Instructions for the task: Each entry needs to be given again, character for character.

The input:
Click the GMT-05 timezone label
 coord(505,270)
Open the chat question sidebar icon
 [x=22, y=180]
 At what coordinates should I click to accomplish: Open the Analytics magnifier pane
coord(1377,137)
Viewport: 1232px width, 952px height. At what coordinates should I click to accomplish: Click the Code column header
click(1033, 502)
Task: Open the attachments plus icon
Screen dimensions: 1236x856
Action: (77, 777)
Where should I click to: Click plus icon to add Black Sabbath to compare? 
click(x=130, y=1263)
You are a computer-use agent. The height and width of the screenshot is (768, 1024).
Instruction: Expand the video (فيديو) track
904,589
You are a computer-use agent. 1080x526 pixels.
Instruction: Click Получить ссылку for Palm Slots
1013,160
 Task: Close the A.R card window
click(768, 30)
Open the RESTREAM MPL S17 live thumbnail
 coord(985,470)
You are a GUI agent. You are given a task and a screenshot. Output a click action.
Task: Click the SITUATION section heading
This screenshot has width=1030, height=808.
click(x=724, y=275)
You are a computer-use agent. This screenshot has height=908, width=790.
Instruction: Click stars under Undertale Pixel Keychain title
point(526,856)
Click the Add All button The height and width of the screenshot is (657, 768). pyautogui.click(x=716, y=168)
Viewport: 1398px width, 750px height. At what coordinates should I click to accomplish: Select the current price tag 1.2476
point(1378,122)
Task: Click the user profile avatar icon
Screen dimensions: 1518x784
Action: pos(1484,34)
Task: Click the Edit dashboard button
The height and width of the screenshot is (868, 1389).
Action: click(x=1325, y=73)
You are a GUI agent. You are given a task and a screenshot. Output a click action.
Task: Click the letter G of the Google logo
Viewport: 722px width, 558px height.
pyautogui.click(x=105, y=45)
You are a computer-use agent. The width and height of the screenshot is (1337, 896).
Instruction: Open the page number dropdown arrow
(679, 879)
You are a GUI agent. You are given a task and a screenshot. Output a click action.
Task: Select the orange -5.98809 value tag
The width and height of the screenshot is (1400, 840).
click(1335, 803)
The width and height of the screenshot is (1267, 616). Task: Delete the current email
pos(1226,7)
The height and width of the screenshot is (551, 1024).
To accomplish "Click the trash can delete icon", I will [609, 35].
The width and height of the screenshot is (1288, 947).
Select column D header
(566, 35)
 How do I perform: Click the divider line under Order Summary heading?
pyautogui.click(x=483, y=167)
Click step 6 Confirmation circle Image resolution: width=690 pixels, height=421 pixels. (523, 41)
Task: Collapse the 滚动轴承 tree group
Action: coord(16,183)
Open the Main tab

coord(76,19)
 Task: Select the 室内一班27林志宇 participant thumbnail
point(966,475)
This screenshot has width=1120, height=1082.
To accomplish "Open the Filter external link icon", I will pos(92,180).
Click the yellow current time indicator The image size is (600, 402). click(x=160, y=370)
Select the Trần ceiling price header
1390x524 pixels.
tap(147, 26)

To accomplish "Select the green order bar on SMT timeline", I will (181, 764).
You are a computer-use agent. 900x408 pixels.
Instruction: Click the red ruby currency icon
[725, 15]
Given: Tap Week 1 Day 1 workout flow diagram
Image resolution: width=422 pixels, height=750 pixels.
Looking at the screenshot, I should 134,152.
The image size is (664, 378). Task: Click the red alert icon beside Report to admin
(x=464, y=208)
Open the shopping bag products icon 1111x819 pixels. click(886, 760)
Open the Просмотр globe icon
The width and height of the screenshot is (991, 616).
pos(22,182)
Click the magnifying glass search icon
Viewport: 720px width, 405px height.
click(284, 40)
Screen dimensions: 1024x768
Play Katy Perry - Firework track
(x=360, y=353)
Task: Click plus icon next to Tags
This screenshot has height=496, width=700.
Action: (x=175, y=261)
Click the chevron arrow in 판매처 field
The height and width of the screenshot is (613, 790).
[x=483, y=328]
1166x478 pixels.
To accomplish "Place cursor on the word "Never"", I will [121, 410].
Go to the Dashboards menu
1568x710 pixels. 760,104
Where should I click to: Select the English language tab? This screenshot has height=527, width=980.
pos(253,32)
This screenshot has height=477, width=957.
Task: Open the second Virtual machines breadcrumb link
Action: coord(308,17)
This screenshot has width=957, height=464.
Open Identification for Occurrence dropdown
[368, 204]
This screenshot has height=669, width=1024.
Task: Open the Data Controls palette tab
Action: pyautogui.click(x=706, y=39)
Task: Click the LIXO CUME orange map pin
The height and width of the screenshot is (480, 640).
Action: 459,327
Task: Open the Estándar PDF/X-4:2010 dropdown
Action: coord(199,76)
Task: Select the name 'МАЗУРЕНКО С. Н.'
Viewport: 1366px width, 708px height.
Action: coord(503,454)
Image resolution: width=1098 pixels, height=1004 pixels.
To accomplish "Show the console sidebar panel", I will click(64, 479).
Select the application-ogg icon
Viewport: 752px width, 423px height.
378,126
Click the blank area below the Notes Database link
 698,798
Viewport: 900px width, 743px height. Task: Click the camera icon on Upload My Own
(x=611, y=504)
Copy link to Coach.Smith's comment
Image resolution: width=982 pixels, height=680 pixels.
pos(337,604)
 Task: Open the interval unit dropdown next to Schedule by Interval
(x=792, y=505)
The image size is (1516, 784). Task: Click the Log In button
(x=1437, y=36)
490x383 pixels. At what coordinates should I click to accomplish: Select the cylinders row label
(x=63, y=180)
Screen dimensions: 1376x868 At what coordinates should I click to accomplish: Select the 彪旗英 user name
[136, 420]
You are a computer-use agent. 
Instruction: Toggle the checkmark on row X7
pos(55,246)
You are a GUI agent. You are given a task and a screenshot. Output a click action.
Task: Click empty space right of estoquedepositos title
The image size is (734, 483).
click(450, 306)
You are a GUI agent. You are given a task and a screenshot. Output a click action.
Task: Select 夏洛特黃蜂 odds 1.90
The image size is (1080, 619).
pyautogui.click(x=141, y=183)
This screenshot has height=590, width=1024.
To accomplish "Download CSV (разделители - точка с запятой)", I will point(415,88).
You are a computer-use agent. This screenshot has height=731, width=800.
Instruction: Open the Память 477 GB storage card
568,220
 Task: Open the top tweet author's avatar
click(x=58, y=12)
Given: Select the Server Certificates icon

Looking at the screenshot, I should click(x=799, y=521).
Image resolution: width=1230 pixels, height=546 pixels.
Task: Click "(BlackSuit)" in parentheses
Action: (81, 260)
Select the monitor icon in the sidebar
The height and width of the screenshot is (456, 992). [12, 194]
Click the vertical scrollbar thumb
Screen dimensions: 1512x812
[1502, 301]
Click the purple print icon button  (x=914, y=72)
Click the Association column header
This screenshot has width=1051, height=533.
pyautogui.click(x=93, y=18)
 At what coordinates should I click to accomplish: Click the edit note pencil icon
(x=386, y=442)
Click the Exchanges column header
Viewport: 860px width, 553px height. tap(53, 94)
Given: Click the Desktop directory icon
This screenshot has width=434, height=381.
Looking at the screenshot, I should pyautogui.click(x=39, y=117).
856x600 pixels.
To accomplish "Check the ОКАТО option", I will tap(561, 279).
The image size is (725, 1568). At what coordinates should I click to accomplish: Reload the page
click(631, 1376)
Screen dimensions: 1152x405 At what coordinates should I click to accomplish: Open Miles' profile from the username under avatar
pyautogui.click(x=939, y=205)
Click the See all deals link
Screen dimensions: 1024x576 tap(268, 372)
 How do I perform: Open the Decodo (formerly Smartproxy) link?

Exercise answer:
Click the GMT-05 timezone label
 coord(505,270)
Open the chat question sidebar icon
 [x=22, y=180]
 At what coordinates should I click to accomplish: Open the Analytics magnifier pane
coord(1377,137)
Viewport: 1232px width, 952px height. At what coordinates should I click to accomplish: Click the Code column header
click(1033, 502)
Task: Open the attachments plus icon
Screen dimensions: 1236x856
Action: (77, 777)
Where should I click to: Click plus icon to add Black Sabbath to compare? 
click(x=130, y=1263)
You are a computer-use agent. The height and width of the screenshot is (768, 1024).
Instruction: Expand the video (فيديو) track
904,589
You are a computer-use agent. 1080x526 pixels.
Instruction: Click Получить ссылку for Palm Slots
1013,160
 Task: Close the A.R card window
click(768, 30)
Open the RESTREAM MPL S17 live thumbnail
 coord(985,470)
You are a GUI agent. You are given a task and a screenshot. Output a click action.
Task: Click the SITUATION section heading
This screenshot has width=1030, height=808.
click(x=724, y=275)
You are a computer-use agent. This screenshot has height=908, width=790.
Instruction: Click stars under Undertale Pixel Keychain title
point(526,856)
Click the Add All button The height and width of the screenshot is (657, 768). pyautogui.click(x=716, y=168)
Viewport: 1398px width, 750px height. At what coordinates should I click to accomplish: Select the current price tag 1.2476
point(1378,122)
Task: Click the user profile avatar icon
Screen dimensions: 1518x784
Action: pos(1484,34)
Task: Click the Edit dashboard button
The height and width of the screenshot is (868, 1389).
Action: click(x=1325, y=73)
You are a GUI agent. You are given a task and a screenshot. Output a click action.
Task: Click the letter G of the Google logo
Viewport: 722px width, 558px height.
pyautogui.click(x=105, y=45)
You are a computer-use agent. The width and height of the screenshot is (1337, 896).
Instruction: Open the page number dropdown arrow
(679, 879)
You are a GUI agent. You are given a task and a screenshot. Output a click action.
Task: Select the orange -5.98809 value tag
The width and height of the screenshot is (1400, 840).
click(1335, 803)
The width and height of the screenshot is (1267, 616). Task: Delete the current email
pos(1226,7)
The height and width of the screenshot is (551, 1024).
To accomplish "Click the trash can delete icon", I will [609, 35].
The width and height of the screenshot is (1288, 947).
Select column D header
(566, 35)
 How do I perform: Click the divider line under Order Summary heading?
pyautogui.click(x=483, y=167)
Click step 6 Confirmation circle Image resolution: width=690 pixels, height=421 pixels. (523, 41)
Task: Collapse the 滚动轴承 tree group
Action: coord(16,183)
Open the Main tab

coord(76,19)
 Task: Select the 室内一班27林志宇 participant thumbnail
point(966,475)
This screenshot has width=1120, height=1082.
To accomplish "Open the Filter external link icon", I will pos(92,180).
Click the yellow current time indicator The image size is (600, 402). click(x=160, y=370)
Select the Trần ceiling price header
1390x524 pixels.
tap(147, 26)

To accomplish "Select the green order bar on SMT timeline", I will (181, 764).
You are a computer-use agent. 900x408 pixels.
Instruction: Click the red ruby currency icon
[725, 15]
Given: Tap Week 1 Day 1 workout flow diagram
Image resolution: width=422 pixels, height=750 pixels.
Looking at the screenshot, I should 134,152.
The image size is (664, 378). Task: Click the red alert icon beside Report to admin
(x=464, y=208)
Open the shopping bag products icon 1111x819 pixels. click(886, 760)
Open the Просмотр globe icon
The width and height of the screenshot is (991, 616).
pos(22,182)
Click the magnifying glass search icon
Viewport: 720px width, 405px height.
click(284, 40)
Screen dimensions: 1024x768
Play Katy Perry - Firework track
(x=360, y=353)
Task: Click plus icon next to Tags
This screenshot has height=496, width=700.
Action: (x=175, y=261)
Click the chevron arrow in 판매처 field
The height and width of the screenshot is (613, 790).
[x=483, y=328]
1166x478 pixels.
To accomplish "Place cursor on the word "Never"", I will [121, 410].
Go to the Dashboards menu
1568x710 pixels. 760,104
Where should I click to: Select the English language tab? This screenshot has height=527, width=980.
pos(253,32)
This screenshot has height=477, width=957.
Task: Open the second Virtual machines breadcrumb link
Action: coord(308,17)
This screenshot has width=957, height=464.
Open Identification for Occurrence dropdown
[368, 204]
This screenshot has height=669, width=1024.
Task: Open the Data Controls palette tab
Action: pyautogui.click(x=706, y=39)
Task: Click the LIXO CUME orange map pin
The height and width of the screenshot is (480, 640).
Action: 459,327
Task: Open the Estándar PDF/X-4:2010 dropdown
Action: coord(199,76)
Task: Select the name 'МАЗУРЕНКО С. Н.'
Viewport: 1366px width, 708px height.
Action: coord(503,454)
Image resolution: width=1098 pixels, height=1004 pixels.
To accomplish "Show the console sidebar panel", I will click(64, 479).
Select the application-ogg icon
Viewport: 752px width, 423px height.
378,126
Click the blank area below the Notes Database link
 698,798
Viewport: 900px width, 743px height. Task: Click the camera icon on Upload My Own
(x=611, y=504)
Copy link to Coach.Smith's comment
Image resolution: width=982 pixels, height=680 pixels.
pos(337,604)
 Task: Open the interval unit dropdown next to Schedule by Interval
(x=792, y=505)
The image size is (1516, 784). Task: Click the Log In button
(x=1437, y=36)
490x383 pixels. At what coordinates should I click to accomplish: Select the cylinders row label
(x=63, y=180)
Screen dimensions: 1376x868 At what coordinates should I click to accomplish: Select the 彪旗英 user name
[136, 420]
You are a computer-use agent. 
Instruction: Toggle the checkmark on row X7
pos(55,246)
You are a GUI agent. You are given a task and a screenshot. Output a click action.
Task: Click empty space right of estoquedepositos title
The image size is (734, 483).
click(450, 306)
You are a GUI agent. You are given a task and a screenshot. Output a click action.
Task: Select 夏洛特黃蜂 odds 1.90
The image size is (1080, 619).
pyautogui.click(x=141, y=183)
This screenshot has height=590, width=1024.
To accomplish "Download CSV (разделители - точка с запятой)", I will point(415,88).
You are a computer-use agent. This screenshot has height=731, width=800.
Instruction: Open the Память 477 GB storage card
568,220
 Task: Open the top tweet author's avatar
click(x=58, y=12)
Given: Select the Server Certificates icon

Looking at the screenshot, I should click(x=799, y=521).
Image resolution: width=1230 pixels, height=546 pixels.
Task: Click "(BlackSuit)" in parentheses
Action: (81, 260)
Select the monitor icon in the sidebar
The height and width of the screenshot is (456, 992). [12, 194]
Click the vertical scrollbar thumb
Screen dimensions: 1512x812
[1502, 301]
Click the purple print icon button  (x=914, y=72)
Click the Association column header
This screenshot has width=1051, height=533.
pyautogui.click(x=93, y=18)
 At what coordinates should I click to accomplish: Click the edit note pencil icon
(x=386, y=442)
Click the Exchanges column header
Viewport: 860px width, 553px height. tap(53, 94)
Given: Click the Desktop directory icon
This screenshot has width=434, height=381.
Looking at the screenshot, I should pyautogui.click(x=39, y=117).
856x600 pixels.
To accomplish "Check the ОКАТО option", I will tap(561, 279).
The image size is (725, 1568). At what coordinates should I click to accomplish: Reload the page
click(631, 1376)
Screen dimensions: 1152x405 At what coordinates should I click to accomplish: Open Miles' profile from the username under avatar
pyautogui.click(x=939, y=205)
Click the See all deals link
Screen dimensions: 1024x576 tap(268, 372)
 How do I perform: Open the Decodo (formerly Smartproxy) link?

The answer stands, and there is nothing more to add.